Wherever you sit on the photography spectrum – amateur or professional, film or digital – there are two fundamentals to how we take a photo; light and composition. It’s easy to get distracted with an array of settings and functions, and sometimes just limiting your choices can help set your creativity that little bit freer.
Equipment and Preparation
One of my favourite past times is to go out and just take photos. I probably put in a little planning before deciding on a destination, but it doesn’t have to be some complex journey. On one occasion I just walked from my house to the city centre, taking photos as I went. Roadtrips are good, and traipsing along country paths. The great thing about photography is that location is easy, because you can take photographs anywhere.
It has been a while since I was out taking photos, and I’d planned for a little while to go out one afternoon and take some film shots. Wanting more of a challenge, I opted for a point and shoot camera, my Yashica MF-2 Super. The benefits of this camera are its limited controls. Shutter speed is constant. The aperture only alters depending on whether the flash setting is selected or not. The lens is fixed, so there’s no control over depth of field. The best control I have is the ISO of the film.
I used two rolls of film in the end. One I picked by accident (good lesson to check the film first); a 100 ISO Perutz film (probably expired). I used this first while there was more light. The second was a 400 ISO film – an Agfa black and white roll. I also brought a 3200 ISO Ilford roll, but time had moved on before I got to use it. Next time maybe.
I brought my Olympus EM-1 purely as a light meter, but after examine some basic light variations (indoors, outdoors, in shadow) I didn’t use it at further.
Using the Light
I started shooting mid-afternoon, meeting up with my friend Tim at Perth CBD. No route was established, so we were left at the mercy of available light depending on where we wandered. It was a bright day, but being in the middle of a city meant lots of shadow and pockets of places with little light. It’s a frustrating thing to see good opportunities lost because you know the light isn’t good enough. Many times I just knew not to bother.

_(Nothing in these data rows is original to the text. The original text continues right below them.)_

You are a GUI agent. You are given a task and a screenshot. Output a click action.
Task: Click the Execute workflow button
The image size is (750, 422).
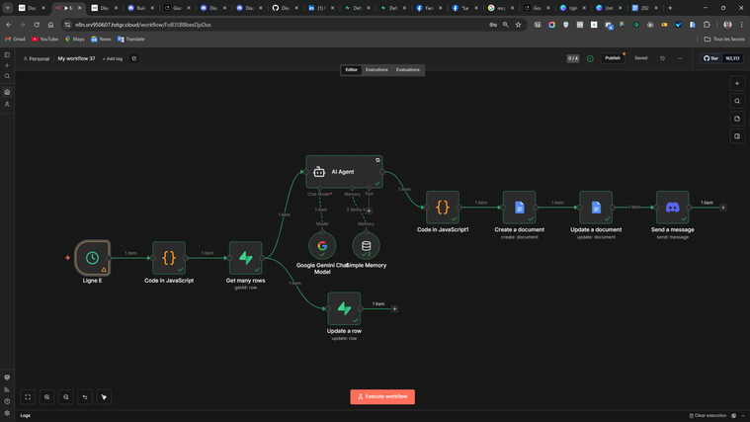(x=382, y=396)
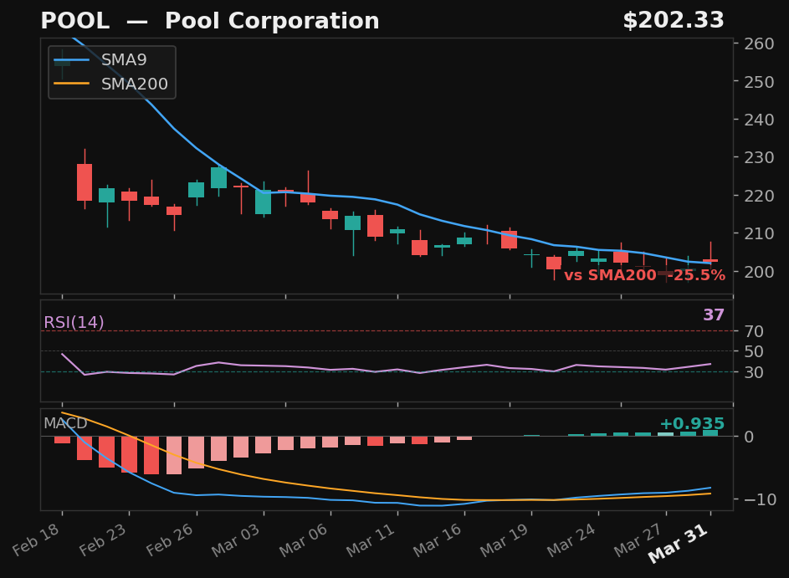Click the orange SMA200 line marker
The height and width of the screenshot is (578, 789).
click(74, 84)
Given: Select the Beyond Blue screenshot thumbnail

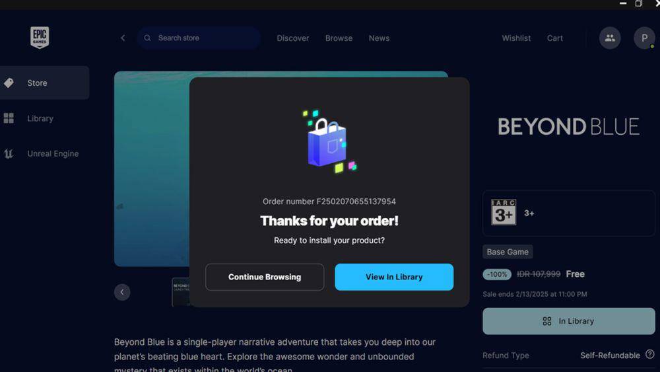Looking at the screenshot, I should [x=181, y=291].
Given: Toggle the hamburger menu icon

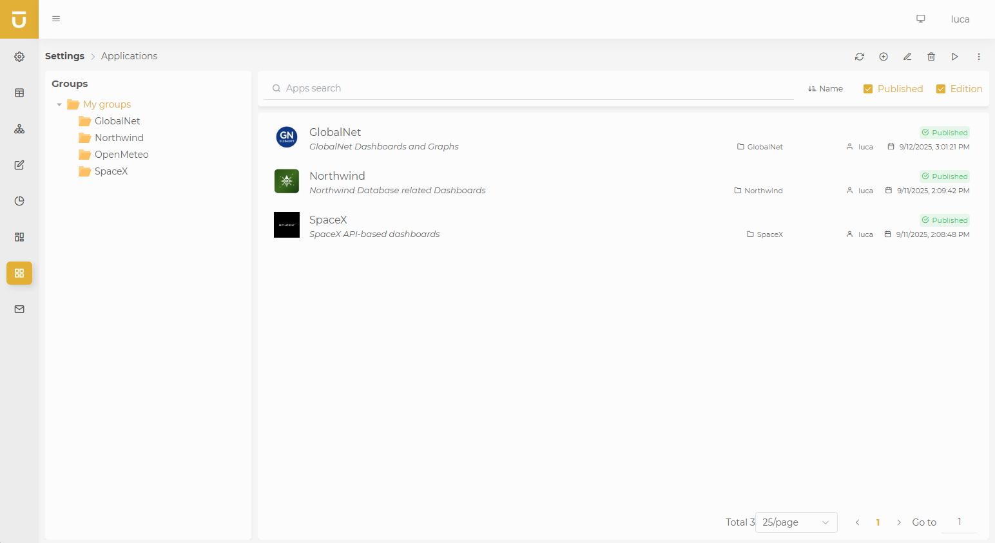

The benefit of this frustration was that it made me think much more about the relationship between light and shadow in my pictures. I could make determinations about the shot without having to think about the settings on the camera. This gave me more focus (forgive the pun) on the composition itself.
In terms of composition, I had free reign within the limitations of the camera. Digital cameras can be almost too liberating in that respect. Don’t get me wrong, you need that flexibility for so many shots, but there’s always the risk that the photo becomes the settings, not the composition. It helped me see the city in better terms, and think more about the unusual qualities of urban landscape. Not having any idea what the final image will look like was also liberating, because it meant I didn’t develop anxiety of getting the ‘right shot’.
I’ve gone on more solo photo trips than I care to remember, but it was beneficial to have someone else around. Not only is Tim good company in general, but he’s a great photographer. I’ve tried to apply the social norm of not stealing other people’s shots on these kind of trips. What this means is that if someone sees a shot they think is interesting and distinctive, you don’t then try to take the exact same shot. It’s quite annoying to have another photographer come up and take the exact same image that you spotted.
In this way, having Tim around made me think more. Sometimes he would spot something and that meant I had to move on and look elsewhere. Rather than get frustrated by this, I used it as an opportunity for ‘what else can I find’ mentality. In other words, it forced me to look harder for a good opportunity and experiment a bit more.
As I write this I have no idea what the images look like. I’ve linked to my photography blog some iPhone shots I took, to give you an idea of the type urban terrain we had at our disposal. When I get the images back I can look in more depth at how they came out. With 60 shots to pick from surely a few will be ok at the very least.
Regardless, I had fun. It was great to free myself from the complexities of which lens, aperture, shutter speed, and think about really makes a good shot. More than that, it was just an enjoyable experience all round, taking photos for the sake taking photos, and enjoying the freedom that can come from limitation. In photography, whatever doesn’t kill you sets you free.